REQUIRED ACTION> Lines in which "page" appears should be pulled from the data below.

(Saved data entries)
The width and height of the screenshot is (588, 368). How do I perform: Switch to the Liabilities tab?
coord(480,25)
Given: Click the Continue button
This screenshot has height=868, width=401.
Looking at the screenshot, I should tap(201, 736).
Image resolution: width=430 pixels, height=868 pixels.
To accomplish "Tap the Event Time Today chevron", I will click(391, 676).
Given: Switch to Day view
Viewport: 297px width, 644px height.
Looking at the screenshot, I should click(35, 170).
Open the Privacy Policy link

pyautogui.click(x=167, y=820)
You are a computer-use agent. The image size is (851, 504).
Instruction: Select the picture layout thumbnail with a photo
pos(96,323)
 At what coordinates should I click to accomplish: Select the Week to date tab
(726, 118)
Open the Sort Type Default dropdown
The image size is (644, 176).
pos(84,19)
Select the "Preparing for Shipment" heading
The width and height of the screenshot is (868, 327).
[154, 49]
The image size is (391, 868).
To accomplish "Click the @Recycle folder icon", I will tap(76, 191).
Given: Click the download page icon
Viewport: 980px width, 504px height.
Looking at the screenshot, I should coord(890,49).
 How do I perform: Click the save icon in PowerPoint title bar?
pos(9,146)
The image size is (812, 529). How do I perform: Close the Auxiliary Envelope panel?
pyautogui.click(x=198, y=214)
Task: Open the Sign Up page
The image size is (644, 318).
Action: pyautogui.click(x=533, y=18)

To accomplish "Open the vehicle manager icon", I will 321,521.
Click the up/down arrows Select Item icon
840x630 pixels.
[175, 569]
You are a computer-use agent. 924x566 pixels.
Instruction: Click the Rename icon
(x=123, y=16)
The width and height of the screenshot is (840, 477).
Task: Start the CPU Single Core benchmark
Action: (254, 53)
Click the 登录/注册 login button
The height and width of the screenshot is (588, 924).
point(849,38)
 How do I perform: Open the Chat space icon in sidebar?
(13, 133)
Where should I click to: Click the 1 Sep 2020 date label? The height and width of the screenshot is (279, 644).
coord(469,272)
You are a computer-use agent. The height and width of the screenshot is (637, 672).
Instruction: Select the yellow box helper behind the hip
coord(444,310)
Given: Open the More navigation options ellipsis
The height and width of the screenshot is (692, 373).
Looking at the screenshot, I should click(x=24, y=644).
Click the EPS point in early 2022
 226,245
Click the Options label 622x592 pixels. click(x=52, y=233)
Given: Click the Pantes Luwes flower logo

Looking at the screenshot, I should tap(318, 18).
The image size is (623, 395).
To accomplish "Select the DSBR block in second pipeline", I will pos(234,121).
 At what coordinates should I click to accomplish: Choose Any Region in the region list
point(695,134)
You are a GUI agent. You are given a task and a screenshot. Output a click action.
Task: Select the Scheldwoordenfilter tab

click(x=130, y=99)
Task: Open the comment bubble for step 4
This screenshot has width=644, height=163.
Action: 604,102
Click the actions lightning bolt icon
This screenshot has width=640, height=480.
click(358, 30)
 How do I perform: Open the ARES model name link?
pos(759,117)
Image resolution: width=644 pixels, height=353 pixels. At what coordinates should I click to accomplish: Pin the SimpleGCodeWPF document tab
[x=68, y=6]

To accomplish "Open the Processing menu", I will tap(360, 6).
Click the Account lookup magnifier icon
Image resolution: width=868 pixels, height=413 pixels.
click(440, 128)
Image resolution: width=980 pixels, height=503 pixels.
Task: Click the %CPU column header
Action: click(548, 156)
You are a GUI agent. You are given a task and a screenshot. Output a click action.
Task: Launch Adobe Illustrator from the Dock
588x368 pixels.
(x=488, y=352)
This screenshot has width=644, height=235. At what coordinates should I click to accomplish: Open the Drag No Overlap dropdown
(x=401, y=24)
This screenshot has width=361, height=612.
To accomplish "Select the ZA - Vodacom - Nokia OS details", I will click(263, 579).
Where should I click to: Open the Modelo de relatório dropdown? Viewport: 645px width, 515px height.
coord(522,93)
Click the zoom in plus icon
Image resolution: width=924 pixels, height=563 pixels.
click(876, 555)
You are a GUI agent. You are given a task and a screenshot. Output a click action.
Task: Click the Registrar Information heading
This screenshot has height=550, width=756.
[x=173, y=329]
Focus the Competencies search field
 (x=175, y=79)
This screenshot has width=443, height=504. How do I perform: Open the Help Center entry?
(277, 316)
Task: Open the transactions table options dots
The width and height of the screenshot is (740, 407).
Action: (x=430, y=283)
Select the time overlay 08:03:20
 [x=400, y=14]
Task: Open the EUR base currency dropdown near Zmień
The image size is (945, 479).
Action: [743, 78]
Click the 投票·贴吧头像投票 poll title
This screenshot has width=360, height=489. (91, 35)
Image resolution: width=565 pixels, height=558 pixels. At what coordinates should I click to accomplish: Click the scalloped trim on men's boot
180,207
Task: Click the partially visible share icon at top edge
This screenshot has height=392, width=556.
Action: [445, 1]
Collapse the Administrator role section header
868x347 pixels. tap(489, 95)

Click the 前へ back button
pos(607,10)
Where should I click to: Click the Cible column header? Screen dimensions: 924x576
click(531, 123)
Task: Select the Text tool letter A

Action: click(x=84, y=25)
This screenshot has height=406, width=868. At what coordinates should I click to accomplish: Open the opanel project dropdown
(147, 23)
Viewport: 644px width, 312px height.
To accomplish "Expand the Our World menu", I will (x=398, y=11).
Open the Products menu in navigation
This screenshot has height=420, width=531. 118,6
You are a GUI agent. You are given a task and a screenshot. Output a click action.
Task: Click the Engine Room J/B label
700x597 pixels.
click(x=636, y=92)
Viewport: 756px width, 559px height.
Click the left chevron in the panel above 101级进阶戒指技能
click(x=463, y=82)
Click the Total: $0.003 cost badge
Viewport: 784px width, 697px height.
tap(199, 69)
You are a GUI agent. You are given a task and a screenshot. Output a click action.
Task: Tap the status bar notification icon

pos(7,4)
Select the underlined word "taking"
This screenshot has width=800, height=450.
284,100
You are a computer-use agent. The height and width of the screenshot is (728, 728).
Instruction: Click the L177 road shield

RESPONSE AREA>
Given: Click the download page icon
Task: Open the Sign Up page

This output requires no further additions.